Arlene took it that Miss Lane was probably the type to be jealous if she knew that Mr. Cranston had offered a job to a former Wave. Perhaps her face registered a trace of reluctance on the basis of possible complications, for Ronjan immediately sought to reassure her.
“It’s really very important,” confided the shaggy-haired man. “Any word from Mr. Cranston is important. He has influence with Craig Farnsworth, the man who backed my great invention.”
With that, Ronjan gestured to the big tank where the articulated tube was on display. He didn’t have to explain it to Arlene; she could tell that it was a model of some sort of device used for reaching sunken ships.
“Our calculations were correct,” declared Ronjan, “but perhaps Farnsworth is not convinced of it. The work you do may furnish the proof he needs.”
Noting that Arlene was interested in the tank and its contents, Ronjan let her study the exhibit, though it was apparent that he was anxious to leave. In fact, Ronjan seemed to be timing things by the occasional glances he gave at his watch. Finally, Ronjan was about to gesture toward the door when a strange thing happened.
It occurred when Arlene was on the far side of the tank, over toward the window. As she turned, the girl was attracted by the scene from that window, for outdoors the dusk had settled, bringing a typical Manhattan nightscape. Central Park was gaining its velvety touch, lights were gleaming like gems, and a soft glow, rising from the street was a natural magnet for Arlene’s eyes.
Then all was blackened by a momentary horror. Arlene dropped back aghast as the window clouded, almost blotting the scene with it.
The blotting shape had all the semblance of a cloaked figure with outspread arms, looming straight up into the window, as though arrived on some monstrous mission!
As suddenly as it appeared, the illusion vanished with a curious dwindling effect. Suddenly bold, Arlene stared down from the window, thinking the intruder had dropped away, but no one was in sight.
Ronjan, having turned to open the door, apparently had failed to view the startling sight outside the window, so Arlene said nothing about it. Ronjan bowed her out and then followed, locking the door behind him, as he muttered something about an appointment.
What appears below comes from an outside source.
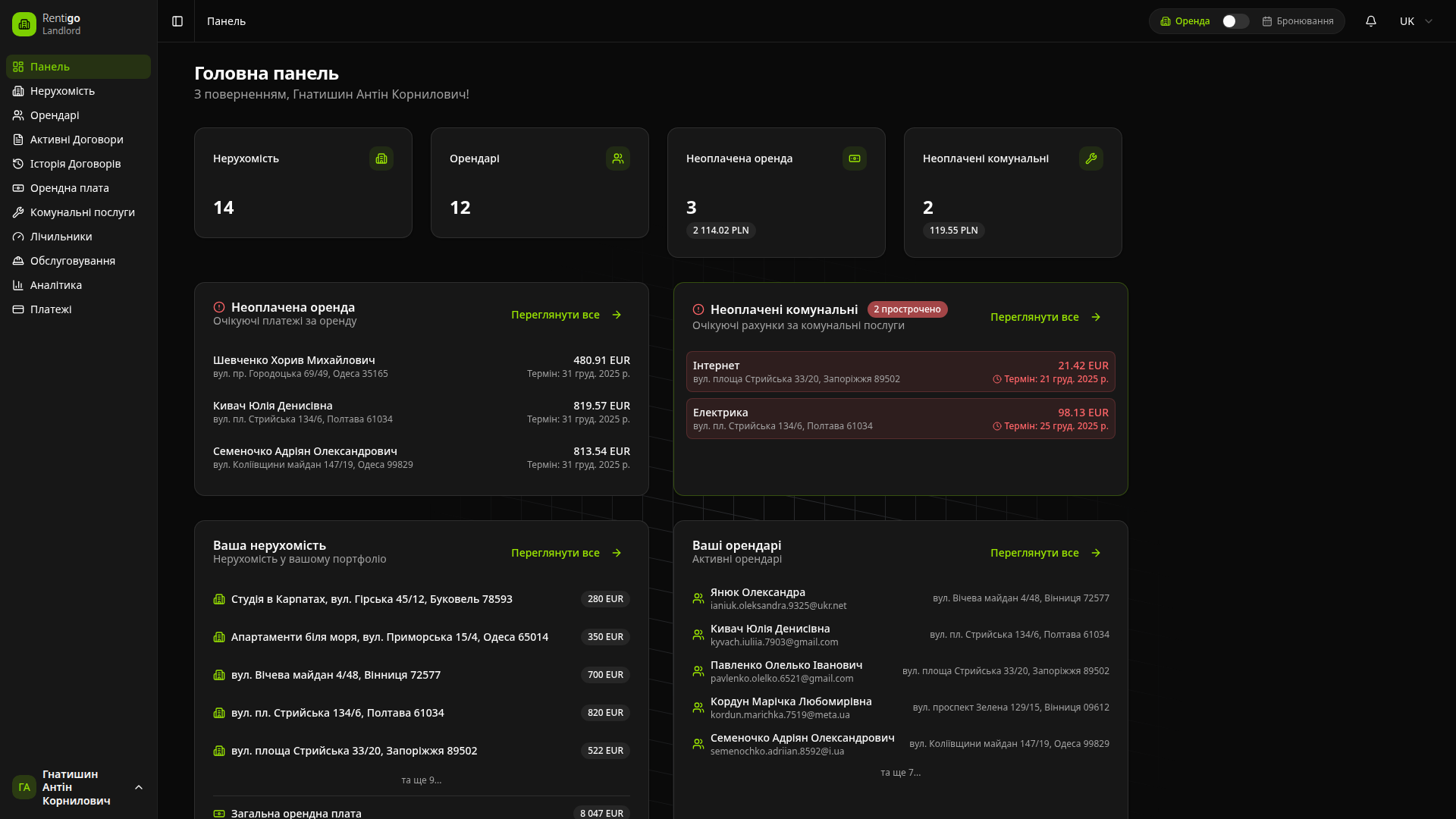Click the '2 прострочено' red badge
Screen dimensions: 1456x819
coord(907,309)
They had reached the elevator when its door opened to emit a tawny-faced man whose features were marred by two white scars. Bowing, Ronjan croaked an introduction:
“Miss Forster, allow me to present Captain Dom Yuble from the Caribbean. He has proven very helpful in my present enterprise.”
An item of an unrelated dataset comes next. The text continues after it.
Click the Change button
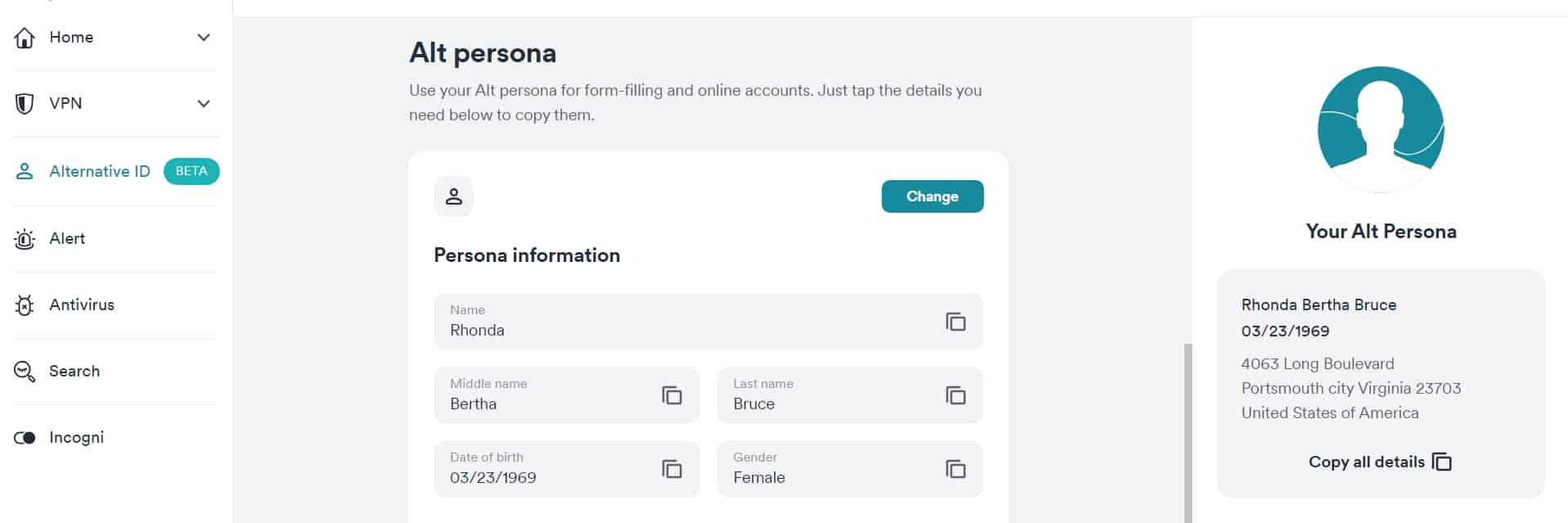1568x523 pixels. pos(932,196)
Yuble’s gleaming smile rather impressed Arlene. When Ronjan offered Dom the key to the suite, the tawny man exhibited one of his own, then smiled again as Arlene entered the elevator with Ronjan.
All the way down in the elevator, even after she parted with Ronjan in the lobby, Arlene kept wondering about that fanciful occurrence upstairs. The more she wondered, the more she believed that Ronjan had tried to divert her attention from the window; indeed, had sought to have her leave before the weird interloper made that momentary appearance.
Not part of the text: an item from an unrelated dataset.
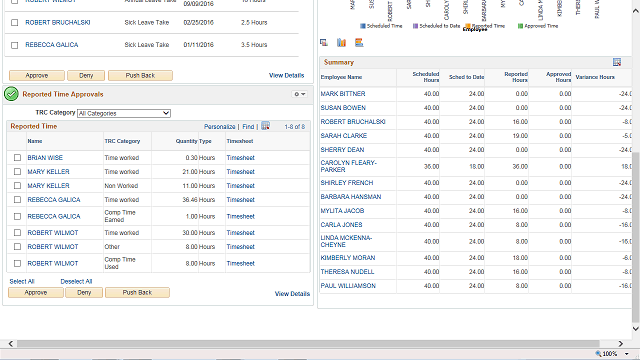Click the vertical scrollbar down arrow
The image size is (640, 360).
pos(636,329)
In fact, Arlene was ready to drop her feud with Phil in order to gain someone’s reaction to her strange experience, but Phil wasn’t around to hear her story. Starting back to her own hotel, Arlene decided that Phil must have gotten tired waiting for her, for which she couldn’t blame him. Looking up toward the towering roof of the Chateau Parkview, Arlene saw lights that probably represented Ronjan’s suite, tucked just beneath the eaves of the peculiarly ornate roof.
It looked trivial, that scene high above, so trivial that Arlene was ready to forget it. After all, when things seemed trifles, they couldn’t matter much.
Arlene Forster was wrong. Trifling things could mean a great deal, whether noticed or unnoticed. In the latter class could have been included the tiny blinks that were beginning somewhere off in the distance.
They came from a building flanking Central Park, those twinkling gleams, symbols that strange crime was again on the move!